Traduction par Albert Savine.
P.-V. Stock (p. 316-322).


CHAPITRE XXX

ADIEU


Pour moi, j’étais arrivé au port, mais j’avais toujours sur les bras Alan auquel je devais tant.

De plus, je sentais comme un poids très lourd peser sur moi l’affaire du meurtre et celle de James des Vaux.

Le lendemain, je me soulageai de tout cela par un aveu à M. Rankeillor. Je lui dis tout, en nous promenant vers six heures du matin, devant la maison des Shaws, d’où je n’avais vue que sur des champs et des bois appartenant à mes ancêtres et devenus ma propriété.

Même en m’entretenant de ces graves sujets, je promenais mes yeux satisfaits sur ce panorama, et mon cœur bondissait d’orgueil.

Quant à mes obligations si claires envers mon ami, le légiste n’y faisait aucune objection. Je devais l’aider à n’importe quel prix à quitter le pays.

En ce qui concerne James, il fut d’un autre avis.

— M. Thomson, dit-il, c’est une affaire, et le parent de M. Thomson, c’est une tout autre affaire. Je connais mal les faits, mais de ce peu que je sais, je conclus qu’un grand personnage, que j’appellerai, si vous le voulez, le duc d’A.[1], y est quelque peu intéressé et l’on suppose même, disposé à montrer quelque animosité dans cette affaire.

Le duc d’A. est sans nul doute un excellent gentilhomme, mais M. David, timeo qui nocuere deos[2].

Si vous vous mettez en avant pour tromper sa vengeance, rappelez-vous qu’il y a un moyen d’exclure votre témoignage, et ce moyen consiste à vous mettre aux fers.

Alors vous vous trouveriez dans le même local que le parent de M. Thomson.

Vous ferez valoir votre innocence, mais lui aussi est innocent.

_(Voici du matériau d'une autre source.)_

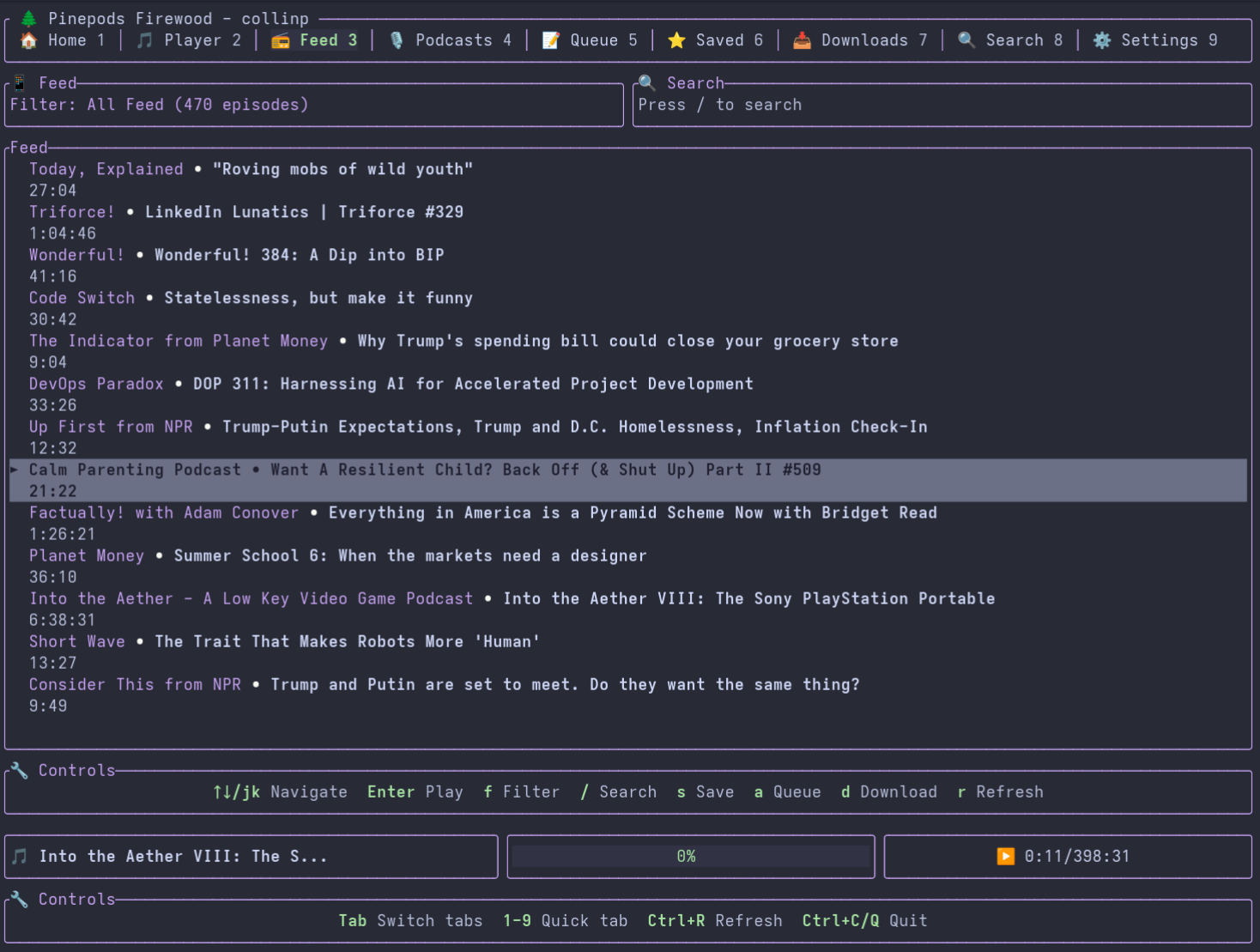The height and width of the screenshot is (952, 1260).
Task: Click the Saved star icon
Action: click(676, 40)
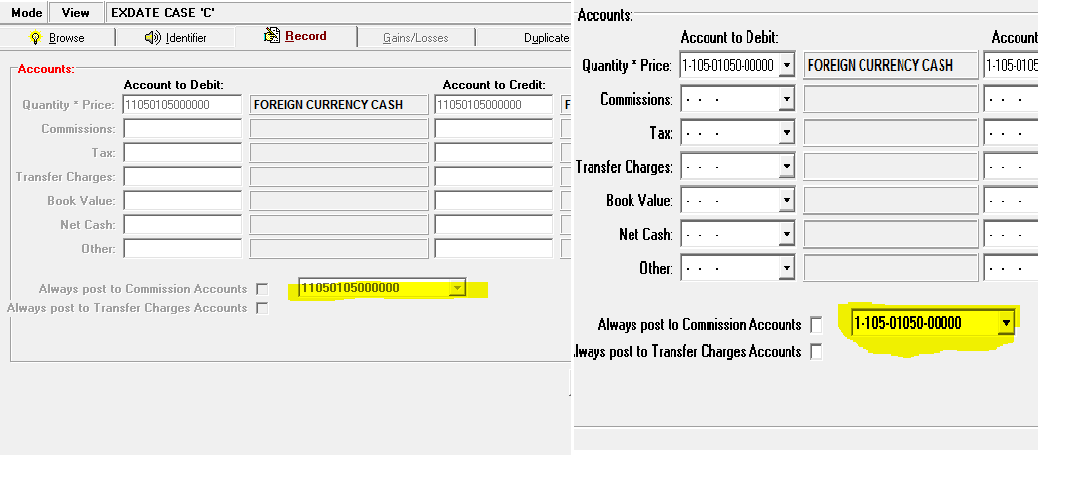Open Quantity * Price debit dropdown showing 1-105-01050-00000
Screen dimensions: 1085x501
pyautogui.click(x=787, y=66)

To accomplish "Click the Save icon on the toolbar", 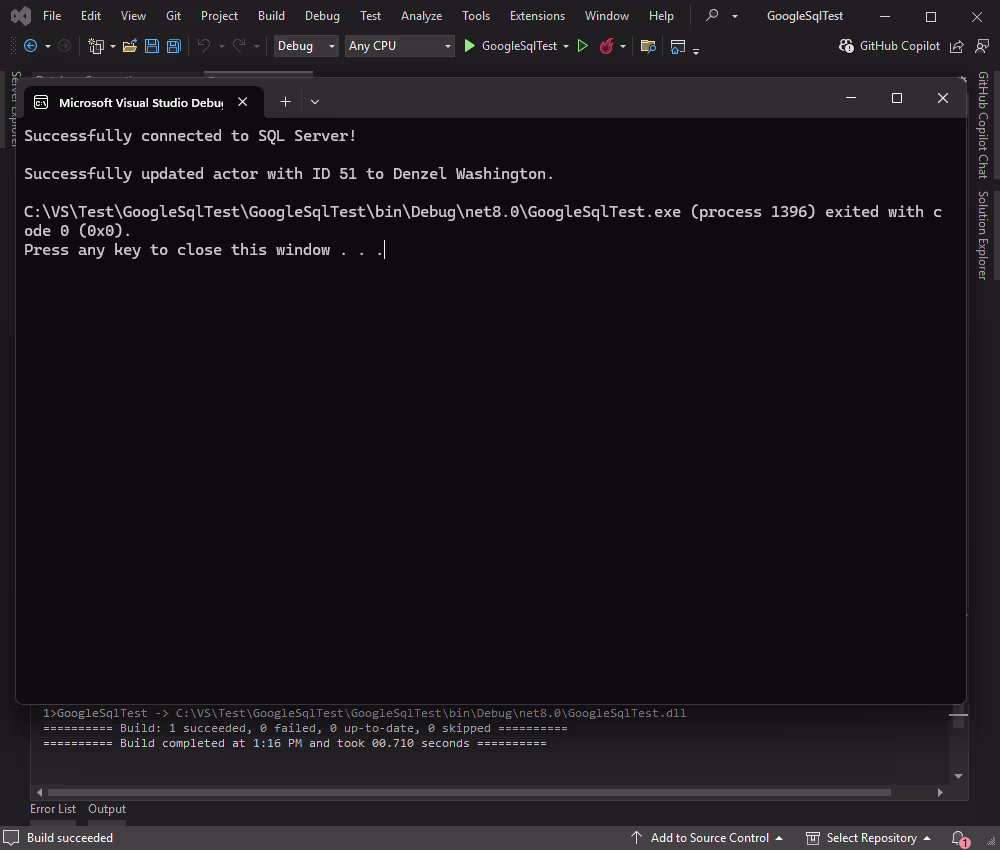I will pyautogui.click(x=150, y=46).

Et passer en jugement pour une accusation capitale, devant un jury des Hautes-Terres, au sujet d’une mauvaise affaire de Highlanders, avec un juge des Hautes-Terres comme président, cela vous mènerait à la potence par le plus court chemin.

Or, j’avais fait déjà tous ces raisonnements, et je n’avais pas trouvé de bonnes réponses à y faire.

Je feignis donc toute la naïveté possible, et je dis :

— En ce cas, monsieur, je devrais m’attendre à être pendu ? Pendu, n’est-ce pas ?

— Mon cher enfant, s’écria-t-il, au nom du ciel, faites ce que vous croirez juste.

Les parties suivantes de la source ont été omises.